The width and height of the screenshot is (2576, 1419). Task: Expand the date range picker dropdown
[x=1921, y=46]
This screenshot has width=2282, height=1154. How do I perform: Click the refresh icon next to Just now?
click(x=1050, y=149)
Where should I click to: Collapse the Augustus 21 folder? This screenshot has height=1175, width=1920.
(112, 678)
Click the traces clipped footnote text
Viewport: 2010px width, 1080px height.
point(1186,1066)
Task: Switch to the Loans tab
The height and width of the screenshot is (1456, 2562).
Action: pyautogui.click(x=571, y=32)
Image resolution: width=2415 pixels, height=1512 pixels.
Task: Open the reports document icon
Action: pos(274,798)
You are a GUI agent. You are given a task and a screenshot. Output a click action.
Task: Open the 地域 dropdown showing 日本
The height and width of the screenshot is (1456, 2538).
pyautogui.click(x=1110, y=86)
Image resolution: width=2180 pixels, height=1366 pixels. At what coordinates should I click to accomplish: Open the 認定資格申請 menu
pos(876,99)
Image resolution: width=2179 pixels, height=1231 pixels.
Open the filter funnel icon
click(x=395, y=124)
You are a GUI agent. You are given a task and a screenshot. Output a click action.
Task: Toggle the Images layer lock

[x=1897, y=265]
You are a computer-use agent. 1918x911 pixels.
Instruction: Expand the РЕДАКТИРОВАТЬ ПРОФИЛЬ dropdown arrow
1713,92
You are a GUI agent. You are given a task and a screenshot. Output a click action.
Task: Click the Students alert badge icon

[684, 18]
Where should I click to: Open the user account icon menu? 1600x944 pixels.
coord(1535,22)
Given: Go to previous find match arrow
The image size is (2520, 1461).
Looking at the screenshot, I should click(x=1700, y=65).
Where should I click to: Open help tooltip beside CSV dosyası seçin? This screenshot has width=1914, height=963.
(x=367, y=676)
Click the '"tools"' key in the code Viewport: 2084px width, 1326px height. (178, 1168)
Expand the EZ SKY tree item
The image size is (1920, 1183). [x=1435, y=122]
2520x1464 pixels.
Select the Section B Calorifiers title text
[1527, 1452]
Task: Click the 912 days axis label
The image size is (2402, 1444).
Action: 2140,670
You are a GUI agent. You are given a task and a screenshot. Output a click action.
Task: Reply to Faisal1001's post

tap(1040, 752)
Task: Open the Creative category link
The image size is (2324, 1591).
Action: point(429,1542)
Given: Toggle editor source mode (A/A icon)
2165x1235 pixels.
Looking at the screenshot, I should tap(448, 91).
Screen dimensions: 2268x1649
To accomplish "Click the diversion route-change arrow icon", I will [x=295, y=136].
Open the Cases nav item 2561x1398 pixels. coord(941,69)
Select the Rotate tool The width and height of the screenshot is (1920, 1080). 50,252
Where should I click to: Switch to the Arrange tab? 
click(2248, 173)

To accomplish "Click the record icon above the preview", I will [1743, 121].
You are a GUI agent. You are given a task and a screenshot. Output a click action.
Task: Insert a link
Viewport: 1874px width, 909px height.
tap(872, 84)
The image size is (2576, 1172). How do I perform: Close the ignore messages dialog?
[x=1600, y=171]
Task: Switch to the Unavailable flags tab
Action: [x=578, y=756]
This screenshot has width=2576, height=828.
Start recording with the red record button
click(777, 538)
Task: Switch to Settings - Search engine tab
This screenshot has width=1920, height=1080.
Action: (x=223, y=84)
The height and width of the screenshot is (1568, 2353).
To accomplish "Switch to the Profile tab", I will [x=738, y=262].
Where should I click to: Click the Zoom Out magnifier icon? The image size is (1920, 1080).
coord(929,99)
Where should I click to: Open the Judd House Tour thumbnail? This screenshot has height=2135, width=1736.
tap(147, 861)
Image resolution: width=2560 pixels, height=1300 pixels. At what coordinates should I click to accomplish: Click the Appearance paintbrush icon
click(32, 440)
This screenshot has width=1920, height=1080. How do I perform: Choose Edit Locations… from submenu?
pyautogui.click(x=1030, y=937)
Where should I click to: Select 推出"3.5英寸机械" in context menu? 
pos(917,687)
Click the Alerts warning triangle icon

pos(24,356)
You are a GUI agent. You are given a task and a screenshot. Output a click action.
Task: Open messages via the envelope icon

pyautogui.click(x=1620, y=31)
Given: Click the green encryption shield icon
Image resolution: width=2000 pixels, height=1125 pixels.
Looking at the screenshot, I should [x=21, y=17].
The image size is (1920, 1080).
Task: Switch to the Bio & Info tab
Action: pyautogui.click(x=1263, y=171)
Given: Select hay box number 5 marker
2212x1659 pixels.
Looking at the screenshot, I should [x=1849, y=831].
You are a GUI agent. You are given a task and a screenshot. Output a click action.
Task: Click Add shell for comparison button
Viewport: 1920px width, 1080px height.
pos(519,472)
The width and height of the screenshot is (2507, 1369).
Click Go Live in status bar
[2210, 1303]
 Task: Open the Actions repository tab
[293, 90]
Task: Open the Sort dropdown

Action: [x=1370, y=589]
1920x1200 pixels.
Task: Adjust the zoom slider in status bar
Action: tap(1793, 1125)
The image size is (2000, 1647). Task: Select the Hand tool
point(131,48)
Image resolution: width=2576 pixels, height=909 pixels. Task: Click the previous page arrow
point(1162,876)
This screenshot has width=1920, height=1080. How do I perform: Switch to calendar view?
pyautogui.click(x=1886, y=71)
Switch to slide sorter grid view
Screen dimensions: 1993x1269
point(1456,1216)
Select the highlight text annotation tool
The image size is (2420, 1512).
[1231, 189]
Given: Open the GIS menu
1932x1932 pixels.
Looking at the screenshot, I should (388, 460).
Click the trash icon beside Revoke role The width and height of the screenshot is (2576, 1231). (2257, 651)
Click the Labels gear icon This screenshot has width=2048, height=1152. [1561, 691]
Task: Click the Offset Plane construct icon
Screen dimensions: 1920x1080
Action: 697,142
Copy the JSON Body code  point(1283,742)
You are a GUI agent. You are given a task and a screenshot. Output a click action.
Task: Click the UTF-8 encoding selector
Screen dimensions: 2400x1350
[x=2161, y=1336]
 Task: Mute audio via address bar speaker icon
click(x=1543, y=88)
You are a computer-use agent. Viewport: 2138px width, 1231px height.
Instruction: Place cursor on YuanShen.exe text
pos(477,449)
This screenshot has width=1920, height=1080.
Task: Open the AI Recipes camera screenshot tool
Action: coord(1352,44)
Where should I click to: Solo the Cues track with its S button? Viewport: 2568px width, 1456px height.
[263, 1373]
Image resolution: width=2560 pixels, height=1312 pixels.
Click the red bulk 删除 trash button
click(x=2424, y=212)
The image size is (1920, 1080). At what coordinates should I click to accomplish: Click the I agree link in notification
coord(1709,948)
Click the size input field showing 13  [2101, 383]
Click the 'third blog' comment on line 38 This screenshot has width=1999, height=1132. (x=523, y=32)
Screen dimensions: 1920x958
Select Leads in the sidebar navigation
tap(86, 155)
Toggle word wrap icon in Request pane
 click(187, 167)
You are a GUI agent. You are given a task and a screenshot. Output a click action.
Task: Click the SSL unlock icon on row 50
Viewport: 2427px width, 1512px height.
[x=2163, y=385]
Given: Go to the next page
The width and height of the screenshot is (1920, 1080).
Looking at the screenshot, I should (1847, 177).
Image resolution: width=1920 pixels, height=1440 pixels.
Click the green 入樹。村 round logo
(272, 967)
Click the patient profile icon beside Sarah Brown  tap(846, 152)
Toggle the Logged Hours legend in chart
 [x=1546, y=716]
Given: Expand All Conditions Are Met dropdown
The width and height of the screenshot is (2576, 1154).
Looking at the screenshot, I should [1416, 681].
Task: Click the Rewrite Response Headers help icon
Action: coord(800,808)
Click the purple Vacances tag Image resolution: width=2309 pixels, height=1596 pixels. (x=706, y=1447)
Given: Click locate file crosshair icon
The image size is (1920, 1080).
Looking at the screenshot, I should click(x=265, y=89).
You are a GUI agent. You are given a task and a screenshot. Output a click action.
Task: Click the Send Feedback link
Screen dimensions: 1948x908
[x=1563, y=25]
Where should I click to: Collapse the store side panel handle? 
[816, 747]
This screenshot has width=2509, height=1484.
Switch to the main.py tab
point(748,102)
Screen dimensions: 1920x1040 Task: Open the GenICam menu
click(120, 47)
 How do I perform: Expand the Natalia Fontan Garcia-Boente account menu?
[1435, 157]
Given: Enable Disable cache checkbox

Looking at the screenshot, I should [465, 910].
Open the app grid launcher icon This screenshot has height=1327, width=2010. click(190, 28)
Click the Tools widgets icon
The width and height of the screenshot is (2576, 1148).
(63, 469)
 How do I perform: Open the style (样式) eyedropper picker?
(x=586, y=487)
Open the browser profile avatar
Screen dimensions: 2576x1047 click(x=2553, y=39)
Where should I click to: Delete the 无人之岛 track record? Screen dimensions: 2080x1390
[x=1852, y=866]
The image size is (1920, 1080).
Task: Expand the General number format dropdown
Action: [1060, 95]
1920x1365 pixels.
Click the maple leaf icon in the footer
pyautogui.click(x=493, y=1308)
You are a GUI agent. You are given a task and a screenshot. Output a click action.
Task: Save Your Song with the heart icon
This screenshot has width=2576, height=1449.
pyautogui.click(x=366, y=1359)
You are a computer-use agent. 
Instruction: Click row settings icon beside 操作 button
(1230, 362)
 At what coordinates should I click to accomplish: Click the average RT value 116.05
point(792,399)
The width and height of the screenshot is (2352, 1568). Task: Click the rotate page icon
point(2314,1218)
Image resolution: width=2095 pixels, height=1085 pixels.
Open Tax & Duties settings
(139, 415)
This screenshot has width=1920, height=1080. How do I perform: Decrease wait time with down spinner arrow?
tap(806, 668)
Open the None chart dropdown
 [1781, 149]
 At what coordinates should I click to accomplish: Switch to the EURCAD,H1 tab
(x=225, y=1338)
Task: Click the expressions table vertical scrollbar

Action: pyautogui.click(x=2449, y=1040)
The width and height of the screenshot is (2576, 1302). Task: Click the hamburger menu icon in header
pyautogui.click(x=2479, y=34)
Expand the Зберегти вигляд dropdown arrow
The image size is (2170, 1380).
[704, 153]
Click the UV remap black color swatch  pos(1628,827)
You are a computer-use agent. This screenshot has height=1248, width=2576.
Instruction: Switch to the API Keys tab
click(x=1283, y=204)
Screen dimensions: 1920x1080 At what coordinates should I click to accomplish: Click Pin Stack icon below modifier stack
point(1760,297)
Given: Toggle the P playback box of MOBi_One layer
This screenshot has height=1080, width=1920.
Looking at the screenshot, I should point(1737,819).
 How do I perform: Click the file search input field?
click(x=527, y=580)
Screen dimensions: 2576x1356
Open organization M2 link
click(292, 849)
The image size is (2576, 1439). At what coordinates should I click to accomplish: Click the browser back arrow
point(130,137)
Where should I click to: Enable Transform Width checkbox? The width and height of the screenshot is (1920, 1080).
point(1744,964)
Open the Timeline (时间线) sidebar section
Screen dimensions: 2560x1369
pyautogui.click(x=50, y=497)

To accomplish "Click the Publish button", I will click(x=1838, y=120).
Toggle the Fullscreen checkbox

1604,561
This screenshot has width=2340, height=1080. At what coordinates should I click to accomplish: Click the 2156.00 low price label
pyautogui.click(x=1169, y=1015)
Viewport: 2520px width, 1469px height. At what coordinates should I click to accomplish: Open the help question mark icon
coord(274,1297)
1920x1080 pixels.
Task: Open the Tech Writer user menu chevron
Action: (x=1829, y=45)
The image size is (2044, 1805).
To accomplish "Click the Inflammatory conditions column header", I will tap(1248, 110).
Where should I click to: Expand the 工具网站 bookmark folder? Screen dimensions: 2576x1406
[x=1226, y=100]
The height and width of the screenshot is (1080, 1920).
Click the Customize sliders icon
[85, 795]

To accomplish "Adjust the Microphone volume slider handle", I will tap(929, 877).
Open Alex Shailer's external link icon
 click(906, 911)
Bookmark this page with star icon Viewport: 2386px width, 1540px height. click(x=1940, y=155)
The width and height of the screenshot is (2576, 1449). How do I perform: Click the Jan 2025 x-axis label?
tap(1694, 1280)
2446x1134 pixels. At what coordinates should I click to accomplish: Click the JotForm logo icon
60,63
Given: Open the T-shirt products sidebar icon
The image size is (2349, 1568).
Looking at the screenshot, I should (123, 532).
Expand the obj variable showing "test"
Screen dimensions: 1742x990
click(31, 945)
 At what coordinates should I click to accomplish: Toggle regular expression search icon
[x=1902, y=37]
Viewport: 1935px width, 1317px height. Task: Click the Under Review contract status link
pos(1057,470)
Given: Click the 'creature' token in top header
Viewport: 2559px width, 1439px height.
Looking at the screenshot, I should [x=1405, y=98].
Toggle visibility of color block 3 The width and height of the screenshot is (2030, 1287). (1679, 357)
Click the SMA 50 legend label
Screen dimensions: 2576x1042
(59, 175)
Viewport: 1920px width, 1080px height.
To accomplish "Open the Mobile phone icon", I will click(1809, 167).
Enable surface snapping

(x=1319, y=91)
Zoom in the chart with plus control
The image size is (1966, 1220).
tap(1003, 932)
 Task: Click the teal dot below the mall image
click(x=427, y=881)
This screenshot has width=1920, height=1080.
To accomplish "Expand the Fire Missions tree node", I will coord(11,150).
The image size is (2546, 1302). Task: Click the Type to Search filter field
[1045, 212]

#### THE PROBLEM
Set down, exactly as they appear above, all lines from the one that has "Select Leads in the sidebar navigation" down to the one that has "Task: Click the SSL unlock icon on row 50", including those two and no others.

#### EXERCISE OUTPUT
Select Leads in the sidebar navigation
tap(86, 155)
Toggle word wrap icon in Request pane
 click(187, 167)
You are a GUI agent. You are given a task and a screenshot. Output a click action.
Task: Click the SSL unlock icon on row 50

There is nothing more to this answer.